David Lockett, co-founder and volunteer, PACT Youth Crime Reduction Program, Toronto

Thank you for a very informative article about the problems faced by individuals who may have past dealings with the police when they are asked to get a clearance letter by prospective employers.

One of the issues is that the clearance letter not only includes past convictions, or even charges, but also contacts with the police when there are mental-health issues involved. This in particular is of grave concern from the human rights and privacy law perspectives.

Whatever justification one might have to ask for the “criminal” past of a person, there is no excuse whatsoever to force a victim of domestic violence to reveal her troubling home life.

This tell-all police policy must stop immediately.

Avvy Yao-Yao Go, clinic director,

Metro Toronto Chinese & Southeast Asian Legal Clinic, Toronto

As both an aboriginal person and a law student, having a collective of journalists explore how the criminal justice system fails aboriginal people makes me feel hopeful that we are not alone in our struggle for justice.
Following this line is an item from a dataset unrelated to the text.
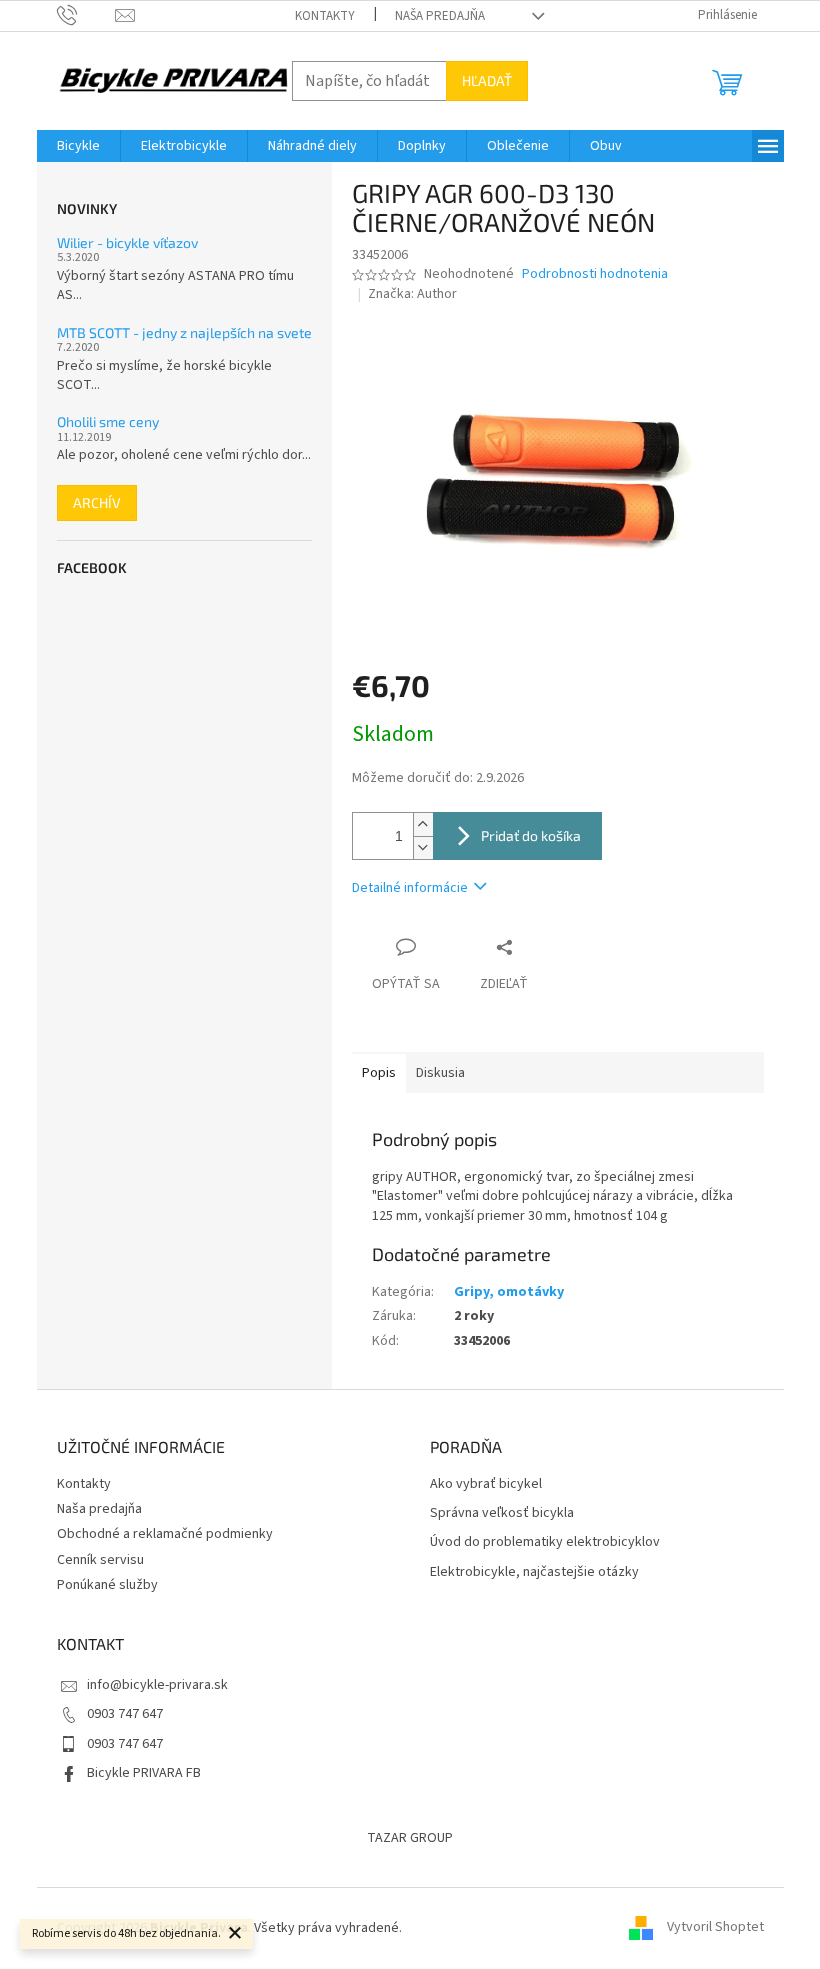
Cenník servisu (100, 1560)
I sincerely appreciate your acknowledgment of the “plethora of social and economic ills” responsible for the unhealthy and often dangerous living situations many aboriginal people experience.

Although I agree that the Canadian criminal justice system is failing aboriginal people, I think that law more generally can do much to help. The Tsuu T’ina and the Siksika have had success with alternative approaches to conflict resolution focused on community harmony and wellness instead of individual punishment.

The legal legacy of colonialism took hold of the lives of aboriginal people in Johnson v. McIntosh and continues today. But I believe that if we work together and respect the institutions of aboriginal people, the future for aboriginals and criminal justice will be very different from the past.

I thank you for taking a position. I thank Jonathan Napoose for his willingness to share his story. I thank the Great Spirit for all I have been given, and for helping me to share it.